Cell Culture and Membrane Preparation
Stably transfected HEK293 cells expressing the µ receptor from zebrafish were maintained in Dulbecco’s modified Eagle medium supplemented with 10% (v/v) fetal calf serum, 2 mmol/L glutamine, 100 U/mL penicillin, 0.1 mg/mL streptomycin and 250 µg/mL Geneticin (G-418) (all from Gibco; Life Technologies, Carlsbad, CA, USA), at 37°C in a humidified atmosphere containing 5% (v/v) CO2 in a Forma incubator.
Cells were grown to 80% confluence, harvested in phosphate-buffered saline (pH 7.4) containing 2 mmol/L EDTA and collected by centrifugation at 500g. The cell pellets were frozen at −80°C for at least 1 h and resuspended in 50 mmol/L Tris HCl buffer (pH 7.4) (assay buffer) with protease inhibitors (0.1 mg/mL bacitracin, 3.3 µmol/L captopril and protease inhibitor cocktail; from Sigma-Aldrich). Cell suspensions were homogenized with a Potter-Elvehjem tissue grinder in assay buffer, and the homogenates were centrifuged at 500g for 10 min at 4°C. The nuclear pellet was homogenized again, centrifuged and discarded. The two supernatants were combined and homogenized again with the tissue grinder, and the membrane pellet was collected upon centrifugation at 18,000g for 30 min at 4°C. The crude membrane fraction was resuspended in ice-cold assay buffer with protease inhibitors, and protein concentration was determined by Bradford (Bio-Rad Laboratories, Alcobendas, Madrid, Spain).
Competition Binding Assays and Data Analysis
The following unlabeled ligands were used: Met-ENK, Leu-ENK, β-END, MEGY, (d-Ala2)-MEGY, (d-Ala2, Val5)-MEGY, naloxone and morphine. Radioligand binding was performed as previously described (20). Briefly, 10 ng protein were incubated with different concentrations of unlabeled ligand ranging from 0.3 nmol/L to 10 nmol/L and using [3H]-diprenorphine as radioligand (the working concentration was similar to the affinity constant, Kd = 1 nmol/L). Reactions were incubated for 1 h at 25°C in a final volume of 250 µL assay buffer, and 10 µmol/L naloxone was used to determine nonspecific binding. After incubation, the reaction was stopped by adding 4 mL ice-cold 50 mmol/L Tris HCl buffer (pH 7.4); the mixture was rapidly filtrated by using a Brandel Cell Harvester and washed two times onto GF/B glass-fiber filters that were presoaked with 0.2% (v/v) polyethylenimine for at least 1 h.

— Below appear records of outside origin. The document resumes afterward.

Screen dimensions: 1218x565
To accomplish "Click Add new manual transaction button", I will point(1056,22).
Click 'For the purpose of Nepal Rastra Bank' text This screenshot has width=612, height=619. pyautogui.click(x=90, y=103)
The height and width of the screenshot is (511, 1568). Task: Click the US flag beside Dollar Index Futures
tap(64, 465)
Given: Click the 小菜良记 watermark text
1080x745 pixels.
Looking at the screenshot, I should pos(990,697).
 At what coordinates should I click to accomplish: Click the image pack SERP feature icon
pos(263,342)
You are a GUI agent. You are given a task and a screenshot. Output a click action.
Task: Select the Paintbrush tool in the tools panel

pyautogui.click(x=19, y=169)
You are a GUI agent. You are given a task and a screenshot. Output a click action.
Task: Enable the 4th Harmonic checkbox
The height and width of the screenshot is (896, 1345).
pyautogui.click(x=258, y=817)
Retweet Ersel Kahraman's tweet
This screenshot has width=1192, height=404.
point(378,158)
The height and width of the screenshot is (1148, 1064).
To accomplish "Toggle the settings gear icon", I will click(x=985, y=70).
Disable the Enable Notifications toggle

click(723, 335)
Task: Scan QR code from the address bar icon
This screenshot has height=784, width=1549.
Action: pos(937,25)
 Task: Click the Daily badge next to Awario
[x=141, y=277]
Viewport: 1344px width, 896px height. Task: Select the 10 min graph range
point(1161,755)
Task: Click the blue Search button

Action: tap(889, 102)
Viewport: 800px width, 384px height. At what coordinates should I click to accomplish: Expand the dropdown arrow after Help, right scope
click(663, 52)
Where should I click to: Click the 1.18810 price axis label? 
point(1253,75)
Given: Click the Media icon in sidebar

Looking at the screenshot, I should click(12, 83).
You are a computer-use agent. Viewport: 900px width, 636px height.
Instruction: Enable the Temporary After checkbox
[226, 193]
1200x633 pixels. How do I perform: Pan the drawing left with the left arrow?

The filters were placed in scintillation vials and incubated overnight at room temperature in EcoScint A scintillation liquid (EcoScint A, London, UK). Radioactivity was counted by using a Beckman Coulter 6500 scintillation counter (Pasadena, CA, USA). All experiments were performed in triplicate and repeated three times.
Specific binding was defined as the difference between total binding and nonspecific binding, as measured in the presence of 10 µmol/L naloxone. Radioligand binding data were analyzed by computer-assisted nonlinear regression analysis by using GraphPad Prism software (San Diego, CA, USA), and inhibition constants (Ki) were obtained for each ligand using the Cheng-Prusoff equation, which corrects for the concentration of radioligand used in each experiment as well as for the affinity of the radioligand for its binding site (KD) (26).
Morpholino Antinucleotide Injections: Knockdown Assays at One-Cell Stage
The translation blocking antisense morpholino AATGTTGCCAGTG TTTTCCATCATG complementary to the region from −1 to +24 of the dre-oprm1 open reading frame (ORF) was purchased from GeneTools LLC and was microinjected at the one-cell stage at a concentration of 0.33 mmol/L. As control, the standard control morpholino (also available from GeneTools) was injected at the same concentration.
In Situ Hybridization
The open reading frames of dre-penk a, dre-penk b, dre-pomc a and dre-oprm1 were amplified by reverse transcriptase (RT)-polymerase chain reaction (PCR) and subcloned in pCR®4-TOPO® vector (Invitrogen; Life Technologies) by using standard methodology. To confirm the sequences of the cloned inserts, DNA sequencing was performed by the Sequencing Facility (Servicio de Secuenciación, Universidad de Salamanca). These clones were used to generate the corresponding in situ riboprobes, which were transcribed from their templates by using the DIG RNA Labeling Kit (SP6/T7) (Roche Applied Science, Sant Cugat del Vallès, Spain), following the manufacturer’s instructions. In situ hybridizations were performed on whole-mounts as previously described (27), and probes were detected by using BM purple or NBT/BCIP reagents (Roche Applied Science). Control experiments were always performed in parallel. Images were taken with a Leica M165FC Stereomicroscope.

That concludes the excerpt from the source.